Seventy-four percent of local police departments in 2003 provided crime prevention education to citizens. About two-thirds (65%) of departments provided animal control services in 2003. Other special public safety functions included school crossing services (42%), emergency medical services (26%), civil defense (19%), and fire services (10%).
Overall, 37% of residents in 12 cities reported seeing police talking with residents in their neighborhood and 24% of respondents reporting seeing police facilitating crime watch and prevention activities.
One of the most common and best-known forms of community policing is Neighborhood Watch. According to Bennett, Holloway & Farrington (2006), in 2001 an estimated 41% of the American population lived in communities covered by Neighborhood Watch, which makes it the largest single organized crime prevention activity in the nation. Bennett et al. (2006) explain that the three main activities of Neighborhood Watch include neighborhood watch, property marking, and home security surveys. The organization of Neighborhood Watch groups varies but they typically involve a group of residents organized by a block captain. The group coordinates efforts with local police, usually through a Community Service Officer (CSO). Alldredge (2009) explains that the CSO organizes Neighborhood Watch groups in their assigned geographical areas. The role of the CSO is to attend the first Neighborhood Watch meeting, give a presentation on what activities participating in a Neighborhood Watch involve, provide official written informational materials about Neighborhood Watch, describe how to "watch" the neighborhood, and explain how to make their houses and the neighborhood as a whole less attractive to burglars (Alldredge, 2009). According to Bennett et al. (2006) funding is a joint venture between the local police department and the Neighborhood Watch members. Alldredge (2009) adds that Neighborhood Watch is funded and supported by the National Sheriffs' Association, the U.S. Department of Justice, the Bureau of Justice Assistance, and a number of non-governmental organizations. Additionally, most Neighborhood Watch groups are formed in suburban middle class neighborhoods, with most of the activity being carried out within individual police and sheriff departments and groups of houses within a single neighborhood block.

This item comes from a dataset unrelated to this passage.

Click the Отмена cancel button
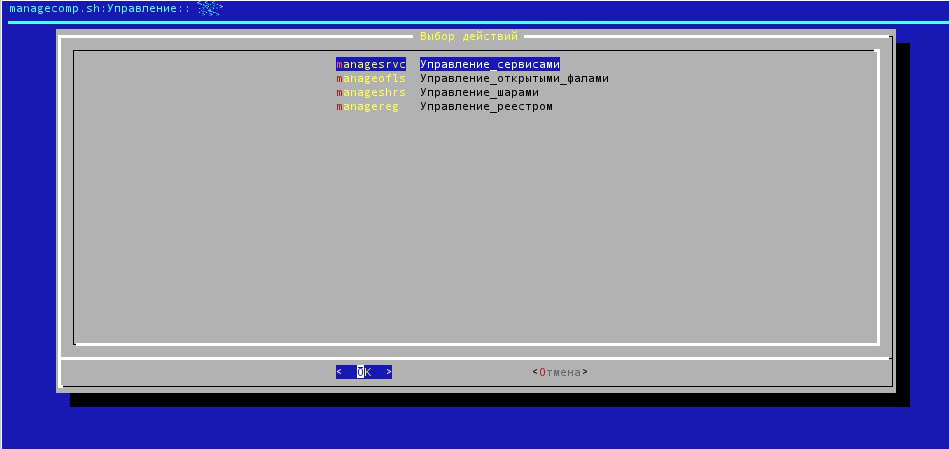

Fleming (2005) outlines several benefits of Neighborhood Watch groups:
The willingness of the community to actively watch and report anything suspicious increases the chance of an offender being caught. This scrutiny defers potential offenders.
The distribution of Neighborhood Watch schemes across diverse geographical areas allows for homogeneous membership levels.
As the 'eyes and ears' of the police, communities' levels of crime reporting and intelligence provided to the police have increased. This information leads to more arrests and convictions.
Police share information with citizens, such as crime statistics and crime education material, with a view to reducing crime and victimization.
Neighborhood Watch reduces crime through decreasing opportunities to offend by creating signs of occupancy, property marking, security surveys and greater security awareness.
Active Neighborhood Watch schemes reduce fear of crime.
Residents and communities are generally willing to participate in Neighborhood Watch schemes.
Formal meetings strengthen neighborhood dynamics.
Neighborhood Watch activity consolidates a strong and meaningful partnership between law enforcement officers and the community (p. 3).